GIVEN INSTRUCTION
Put the data that opens with the line containing "Click the Kitchen room label" and closes with the line containing "point(464,186)", both of those lines included, into a JSON list of strings with one string per line. Leave out blank lines.

Stored items from a collection
--------------------

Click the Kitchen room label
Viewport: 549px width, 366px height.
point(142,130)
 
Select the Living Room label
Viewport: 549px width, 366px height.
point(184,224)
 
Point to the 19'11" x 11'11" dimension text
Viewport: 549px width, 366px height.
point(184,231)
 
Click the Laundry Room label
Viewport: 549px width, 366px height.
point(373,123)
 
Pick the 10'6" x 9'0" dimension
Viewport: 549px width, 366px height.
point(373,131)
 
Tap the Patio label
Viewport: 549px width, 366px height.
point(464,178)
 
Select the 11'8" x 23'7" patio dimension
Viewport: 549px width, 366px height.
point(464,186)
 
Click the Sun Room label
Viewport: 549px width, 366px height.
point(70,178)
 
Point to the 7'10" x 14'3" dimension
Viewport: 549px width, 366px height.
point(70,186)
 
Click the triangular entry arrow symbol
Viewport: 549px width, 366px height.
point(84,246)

--------------------

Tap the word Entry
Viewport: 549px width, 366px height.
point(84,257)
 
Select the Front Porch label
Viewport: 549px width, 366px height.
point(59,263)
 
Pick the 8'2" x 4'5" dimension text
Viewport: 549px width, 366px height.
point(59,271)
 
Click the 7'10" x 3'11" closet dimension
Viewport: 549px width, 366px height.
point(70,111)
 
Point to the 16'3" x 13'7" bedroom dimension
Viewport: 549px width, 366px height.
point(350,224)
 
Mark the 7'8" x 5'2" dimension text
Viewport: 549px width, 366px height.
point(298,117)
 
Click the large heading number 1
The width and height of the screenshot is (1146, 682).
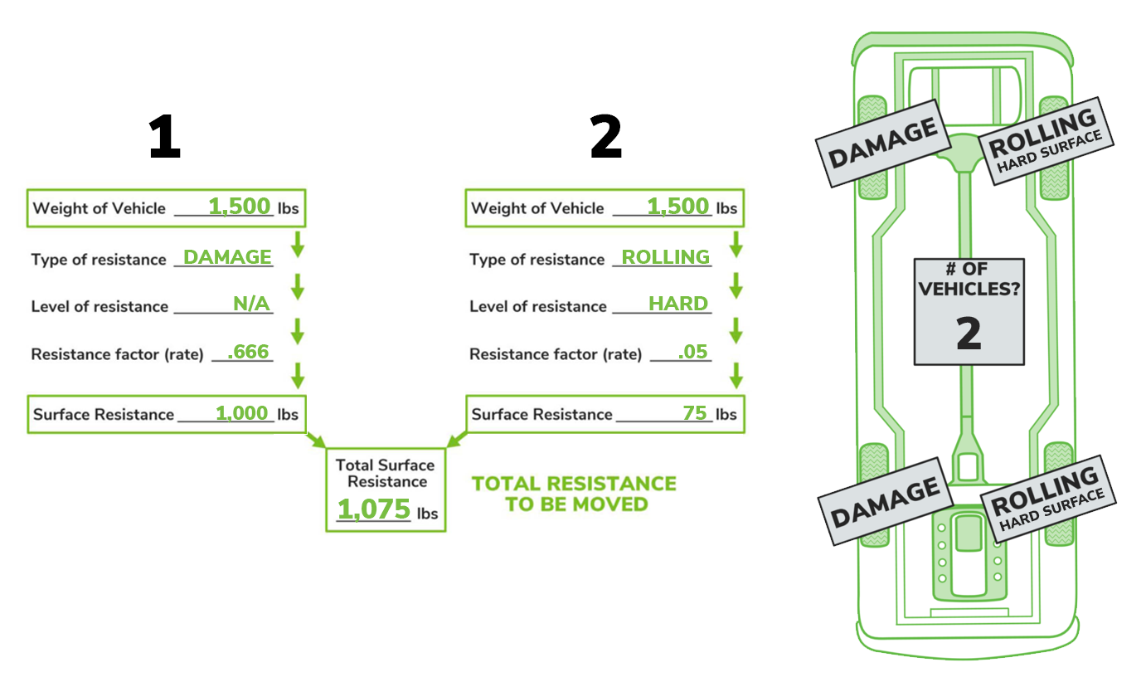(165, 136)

--------------------

THE ANSWER
[
  "Click the Kitchen room label",
  "Viewport: 549px width, 366px height.",
  "point(142,130)",
  "Select the Living Room label",
  "Viewport: 549px width, 366px height.",
  "point(184,224)",
  "Point to the 19'11\" x 11'11\" dimension text",
  "Viewport: 549px width, 366px height.",
  "point(184,231)",
  "Click the Laundry Room label",
  "Viewport: 549px width, 366px height.",
  "point(373,123)",
  "Pick the 10'6\" x 9'0\" dimension",
  "Viewport: 549px width, 366px height.",
  "point(373,131)",
  "Tap the Patio label",
  "Viewport: 549px width, 366px height.",
  "point(464,178)",
  "Select the 11'8\" x 23'7\" patio dimension",
  "Viewport: 549px width, 366px height.",
  "point(464,186)"
]